One more example, because this one is so easy to solve: First column is the hospital’s “COST”. Second column is “CHARGES”. Third column is cost-to-charge ratio.

Every employer has multiple employees who need imaging services every year, such as MRI’s and CT Scans.  This is an area that self-funded employers can fix immediately, and here’s why they should.  This particular hospital reported $1,019,004 of COSTS associated with administering CT Scans in their hospital for a full year.  But they CHARGED (billed out) $173,243,051 to third party payors, like your self-funded health plan.  For ever dollar they charge for CT Scans, their self-reported cost is about a half a cent!  Just stop and let that sink in a moment….

So, when your health plan gets a bill for $4800 for a CT Scan from this facility, know their cost is about $28.00.  When your network discount is applied, your plan/employee will still pay approximately $2400 for that CT scan, which costs the facility only $28.00. Watch this short video testimony about a client we helped in this area. It will shock most of you.

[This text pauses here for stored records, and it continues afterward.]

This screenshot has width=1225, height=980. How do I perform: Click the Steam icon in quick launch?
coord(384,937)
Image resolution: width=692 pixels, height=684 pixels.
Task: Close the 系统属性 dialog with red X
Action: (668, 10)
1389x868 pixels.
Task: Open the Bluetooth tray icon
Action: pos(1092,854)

THEIR MARGIN IS YOUR OPPORTUNITY.  This hospital profited $60 Million in this reporting year, after everything was paid, and all costs accounted for, including bad debt and uncompensated care. We want our hospitals to profit, don’t get us wrong, but for far too long, there has been very little transparency into the true cost of care in this country. And the phrase we’re all too familiar with is “the rising cost of healthcare”…..well, are COSTS really rising so fast? As fast as your insurance premiums, deductibles, and the price we are all paying for care?

It’s a question to consider, and a question we think should ignite different conversations around innovative solutions for how we purchase care, how we finance care, and how we purchase insurance products that insure that care.